Grindr is visited a quarter of a million times a month in parliament
More than a quarter of a million attempts to access Grindr are made a month on the parliamentary estate, according to new figures.
A Freedom of Information (FOI) request for the Mirror revealed the figures, based on several months last year.
The FOI found that 272,000 attempts to access Grindr had been made in a single month.
The figures log all the websites visited by MPs, Lords and their staff, and guests to the parliamentary estate who have been given access to the internet.
Employees and visitors are banned from accessing websites such as Grindr, Tinder and other dating apps on the estate.
Explicit sites, such as porn, are also banned from internal computers.
Among the other banned sites users tried to visit were Fab Swingers, Swinging Heaven, Gaydar and YouPorn, each registering hundreds of hits.

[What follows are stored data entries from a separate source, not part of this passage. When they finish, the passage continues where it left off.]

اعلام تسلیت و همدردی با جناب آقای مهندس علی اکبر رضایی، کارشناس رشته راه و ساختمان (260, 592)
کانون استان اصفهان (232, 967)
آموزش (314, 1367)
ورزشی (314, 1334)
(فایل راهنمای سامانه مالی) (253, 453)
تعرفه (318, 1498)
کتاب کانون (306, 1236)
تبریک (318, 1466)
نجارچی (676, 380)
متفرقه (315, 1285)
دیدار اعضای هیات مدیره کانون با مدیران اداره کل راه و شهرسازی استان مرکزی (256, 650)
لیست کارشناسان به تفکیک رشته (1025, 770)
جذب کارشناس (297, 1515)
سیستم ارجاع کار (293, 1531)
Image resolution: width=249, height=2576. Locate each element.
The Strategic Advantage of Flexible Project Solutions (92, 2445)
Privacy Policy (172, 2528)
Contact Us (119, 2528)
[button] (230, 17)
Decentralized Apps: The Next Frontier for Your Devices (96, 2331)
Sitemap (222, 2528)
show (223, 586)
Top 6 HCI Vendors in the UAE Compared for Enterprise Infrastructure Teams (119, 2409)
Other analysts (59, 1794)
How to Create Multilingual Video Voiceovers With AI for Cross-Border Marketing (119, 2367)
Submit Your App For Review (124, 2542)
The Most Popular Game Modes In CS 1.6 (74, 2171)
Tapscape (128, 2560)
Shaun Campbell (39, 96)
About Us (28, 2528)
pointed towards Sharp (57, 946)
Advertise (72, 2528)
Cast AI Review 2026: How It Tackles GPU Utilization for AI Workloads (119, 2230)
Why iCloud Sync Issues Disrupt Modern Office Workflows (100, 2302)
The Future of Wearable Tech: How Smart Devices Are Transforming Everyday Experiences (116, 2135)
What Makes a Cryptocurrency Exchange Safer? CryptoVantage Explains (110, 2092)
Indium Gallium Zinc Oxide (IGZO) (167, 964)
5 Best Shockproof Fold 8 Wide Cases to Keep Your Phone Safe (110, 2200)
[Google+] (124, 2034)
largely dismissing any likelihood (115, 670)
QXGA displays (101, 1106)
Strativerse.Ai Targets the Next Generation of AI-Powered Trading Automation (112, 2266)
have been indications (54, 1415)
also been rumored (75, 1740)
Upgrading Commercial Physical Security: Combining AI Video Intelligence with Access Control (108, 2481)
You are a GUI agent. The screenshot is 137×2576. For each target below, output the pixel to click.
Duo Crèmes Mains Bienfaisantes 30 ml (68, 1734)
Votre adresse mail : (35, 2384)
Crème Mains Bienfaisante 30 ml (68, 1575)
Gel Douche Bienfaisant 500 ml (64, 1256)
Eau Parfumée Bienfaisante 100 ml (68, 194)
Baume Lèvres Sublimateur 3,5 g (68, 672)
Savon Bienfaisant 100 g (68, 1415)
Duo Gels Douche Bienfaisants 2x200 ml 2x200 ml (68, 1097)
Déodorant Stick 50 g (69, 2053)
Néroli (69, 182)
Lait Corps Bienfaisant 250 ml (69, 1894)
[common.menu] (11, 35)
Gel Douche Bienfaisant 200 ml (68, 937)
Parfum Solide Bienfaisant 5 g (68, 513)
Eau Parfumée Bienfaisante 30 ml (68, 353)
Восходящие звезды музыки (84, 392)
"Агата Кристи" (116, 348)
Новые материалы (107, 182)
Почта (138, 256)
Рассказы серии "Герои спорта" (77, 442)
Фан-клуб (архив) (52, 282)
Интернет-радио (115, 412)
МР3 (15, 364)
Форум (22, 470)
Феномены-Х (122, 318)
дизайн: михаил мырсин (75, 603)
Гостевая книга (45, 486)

There were also a thousand attempts to view Tinder, a fraction of the number made to Grindr.
In replying to the Mirror’s FOI request, the House of Commons Information Rights and Information Security Service: “The information below covers both Houses and all users of the parliamentary network e.g. MPs, Members of the House of Lords, their staff, staff of the House Administrations and non-parliamentary network users participating in parliamentary business.
“The data also includes users of the guest wi-fi service from May 2016.”
A Parliamentary spokesman said: “All adult websites are blocked on Parliament’s computer network. The vast majority of ‘attempts’ to access them are not deliberate.
“The data shows ‘requests’ to access websites, not visits to them. Pop-up adverts make up a significant number of these ‘attempts’, which the computer user would not even have been aware of.
“There are 8,500 computers on the Parliamentary Network, which are used by MPs, Peers, their staff and staff of both Houses. This data also covers personal devices used when logged on to Parliament’s guest Wi-Fi.”
Grindr recently introduced its own set of emojis for users.